Die Rebellen schreiben einen Brief
Das Netzwerk, das sich als «Aufroller, Reflektor und Aufzeiger von gesellschaftlichen Wucherungen» versteht, hat nun aber schon seit einiger Zeit, genau seit der Schlafstadtaktion 2006, keinen Finger mehr auf Wucherungen gehalten. Erfolg macht offenbar betriebsblind. So blind, dass die zehn Aufmerksamen (vier sind in Wil wohnhaft) zu spät bemerkten, dass die Stadt bei ihrem teuersten Neubau seit Jahren, dem im Februar 2014 eröffneten Sportpark Bergholz, gegen ihre eigenen Weisungen verstossen hatte. Gemäss den Richtlinien zur Kulturförderung, die der Stadtrat im Juni 1998 erlassen hatte, hätte am Sportpark nämlich ein Prozent der Bausumme für Kunst am Bau eingesetzt werden müssen. Bei 58 Millionen Franken Baukosten wäre das immerhin eine halbe Million für die Kunst, sprich: für einheimische Kunstschaffende, gewesen.
Als man sich im Netzwerk auf die Widerstands-Rolle von einst besann, war es längst zu spät. Immerhin schrieb man dem Stadtrat einen Brief, indem die Unterlassung angeprangert wurde. Der Stadtrat tat, was ein Stadtrat immer tut, wenn das Spiel abgepfiffen ist, nämlich nichts mehr. Ohm41 zeigte sich frustriert. Nicht wegen der halben Million, die manchen Kunstschaffenden eine Zeitlang ernährt hätte, sondern ob des Umstands, dass sich die Stadt Wil, wenns drauf ankommt, um die Anliegen der Kunst foutiert. Richtlinien erlässt und sich nicht daran hält. Eine Kulturkommission unterhält, die – ausser der gelegentlichen Beurteilung von anzuschaffenden Kunstwerken – keine weiteren Aufgaben hat. Eine Kulturbeauftragte angestellt (2013) und ein Kulturleitbild in Kraft gesetzt hat (2014) – und sich trotzdem nichts ändert.
Kritik am fehlenden Förderprofil
«Wil bleibt eine selbstgefällige Schlafstadt», sagt Markus Eugster, Co-Vizepräsident von Ohm41 (der zweite Co-Vizepräsident Renato Müller sitzt selbst in der Kulturkommission).

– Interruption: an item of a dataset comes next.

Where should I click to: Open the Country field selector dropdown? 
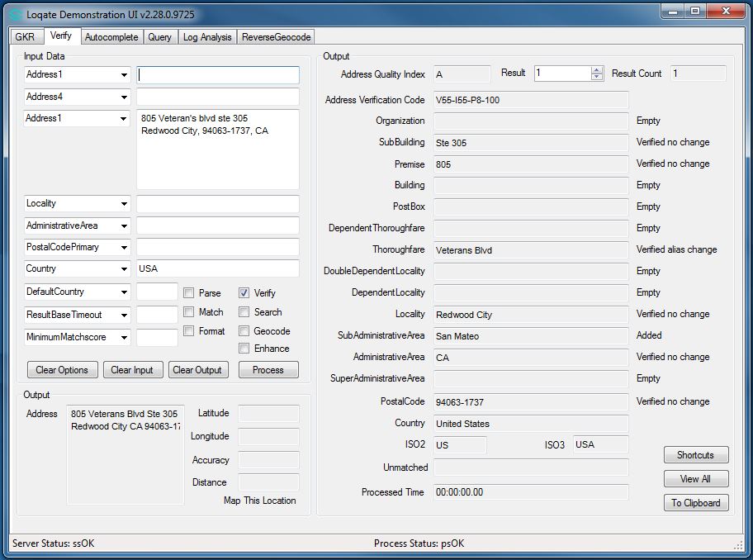point(124,268)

Doch Ohm41, das selbsternannte Rebellennetzwerk gegen gesellschaftliche und behördliche Wucherungen, muss sich seinerseits den Vorwurf gefallen lassen, selbstgefällig geworden zu sein. In den letzten Jahren reiste die Truppe mit gütlicher Unterstützung von Stadt und Lotteriefonds einmal im Jahr ins Ausland, um sich inspirieren zu lassen.
Aus diesen Inspirationsreisen resultierten zu Hause jeweils zwar grandiose Ausstellungen mit überwältigendem Publikumsinteresse. Doch 2013 wurde in Porto eine Intervention namens «Leerraum» durchgezogen, die kaum jemanden – weder dort noch hier – interessierte. Und 2014 fuhr man in die Toscana, um mittels des fingierten Grossprojekts «SVIT Transit AG» (eine Schnellbahnlinie zwischen Florenz und Siena) auf die verpasste Chance im Wiler Sportplatz Bergholz aufmerksam zu machen. Das Titelbild zeigt die Mitglieder von Ohm41 beim Demonstrieren vor dem Gemeindehaus von Greve in der Toscana. Wofür? Wogegen?

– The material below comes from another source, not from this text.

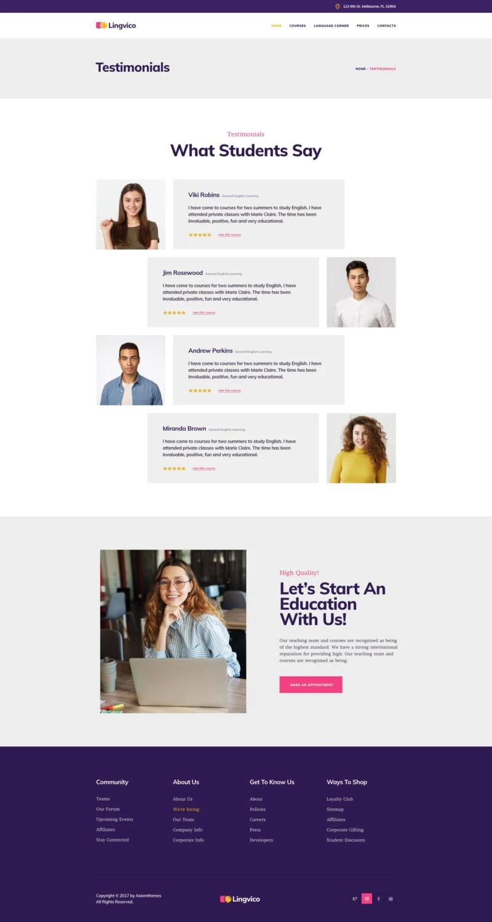The width and height of the screenshot is (492, 922).
Task: Click rate this course under Jim Rosewood
Action: coord(204,313)
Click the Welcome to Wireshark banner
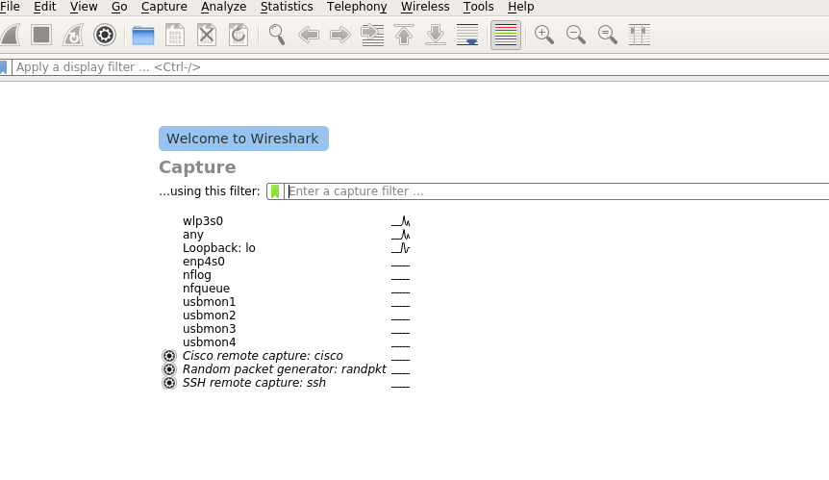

Der Rebellengeist ist nun aber doch neu erwacht. Diesmal gilt der Widerstand dem Verein Thurkultur. «ThurKultur ist nur eine weitere Institution im Kulturkuchen, die Kultur verwaltet», sagen die Ohm41-Exponenten Markus Eugster und Stefan Kreier. Es habe sich nichts geändert seit der Installation des Vereins (der die öffentlichen Gelder von Gemeinden der Region und des Lotteriefonds verteilt). ThurKultur fehle jegliches Profil, der Kommerz treibe weiter Blüten. Ohms Fazit: Trotz Thurkultur, einem Kulturleitbild und einer Kulturkommission habe sich in der Stadt Wil kulturell nichts verändert. Zuständig sei stets die andere Institution, heisse es, wenn man nach finanzieller Unterstützung frage.
An der HV von ThurKultur am 15. Mai ist Ohm41 darum demonstrativ aus dem Verein ausgetreten. Stefan Kreier: «Wir werden wieder mit rebellischen Aktionen auf die Situation in Wil aufmerksam machen. Wir sind Widerständler, in Organisation wie ThurKultur haben wir doch nichts verloren!» Das tönt in der Tat wie die Auferstehung aus der Asche der Widerstandslosigkeit.